Dan's Grandad moved to Crib House Farm and started his small milk producing business with just 20 cows and an appetite for adventure.
He started working full-time on the farm when he was 18 years old and met Alex a few years later. Working in the City, Alex didn't need much convincing to move to Dorset and she's been enjoying country life ever since. Diversifying into on farm processing serves two important purposes for us. Firstly, producing fresh, natural dairy products with a clear provenance and secondly, securing a future for the farm by guaranteeing a fair, stable price for free range milk. Our goal is to process all our milk on the farm.
He started experimenting with soft cheese when one day Alex brought a tub Greek yoghurt home and it was love at first spoonful for Dan. It wasn't long before he was culturing milk on the AGA in the farm kitchen and straining it through cheese cloth to achieve a thick, creamy texture. The results were an instant success with family and friends and so the idea of Dorset Strained Yoghurt was born. As sales grew, so did the amount of cream by-product and this was in turn fermented into Dorset Cultured Cream and churned into Dorset Cultured Butter.
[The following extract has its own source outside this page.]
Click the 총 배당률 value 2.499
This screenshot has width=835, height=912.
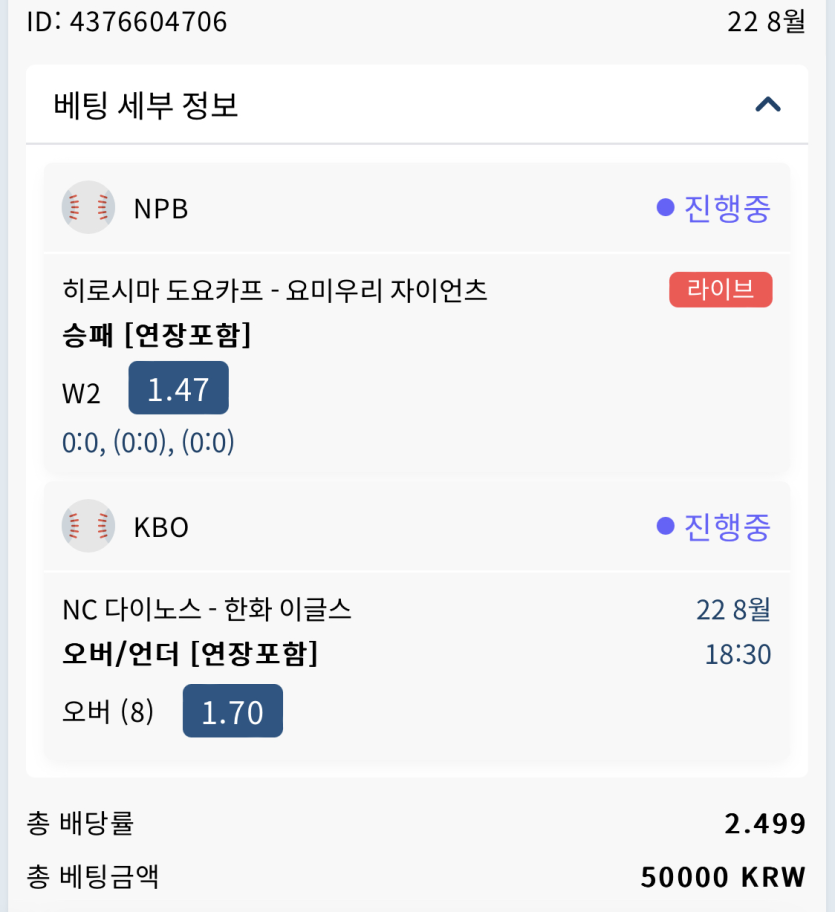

Our gently rolling fields knit together to form a patchwork quilt that covers over 300 acres of beautiful Dorset countryside. Thick hedgerows bristle with wildlife and the underlying clay soil provides the perfect environment for pasture and forage crops. Traditional crop rotation along with a regenerative grazing system ensures that the soil remains rich and fertile.
We manage our carbon footprint by being as energy efficient as possible by using modern solar energy technology alongside heat recovery systems. We keep our fuel consumption low by operating a grass-based system where the herd feasts on a diet of home-grown forage over winter when grass availability is limited. Our aim is to minimise the requirement of any bought-in nutrients required to balance their diets and to try to source these from the UK. We do not feed soya or palm kernels.
In 2021, we joined the Mootral MoOvement. By feeding the cows a natural garlic and citrus supplement, which reduces the methane-producing microbes that are present in the rumen, we should reduce the cows' methane emmissions. Follow us on socials to find out how we get on!
Milked twice a day in our 24/24 herringbone parlour, the girls are, unquestionably, the real talent behind our products. In 2019, we started breeding smaller and hardier Friesian cows, suitable for prolonged grazing periods. We use ‘sexed’ semen so that we get predominantly female calves to replenish the herd. Any male calves are reared alongside our beef animals which are sold locally where possible (predominantly to a local farm shop) and, if not, always in the UK.
Free to roam the pastures at Crib House Farm for over half the year, the herd is only too pleased to accept the offer of shelter during the cold winter months. We don’t push our cows to yield as much milk as possible as we prefer to focus on the quality of the milk and have a healthy and relaxed herd.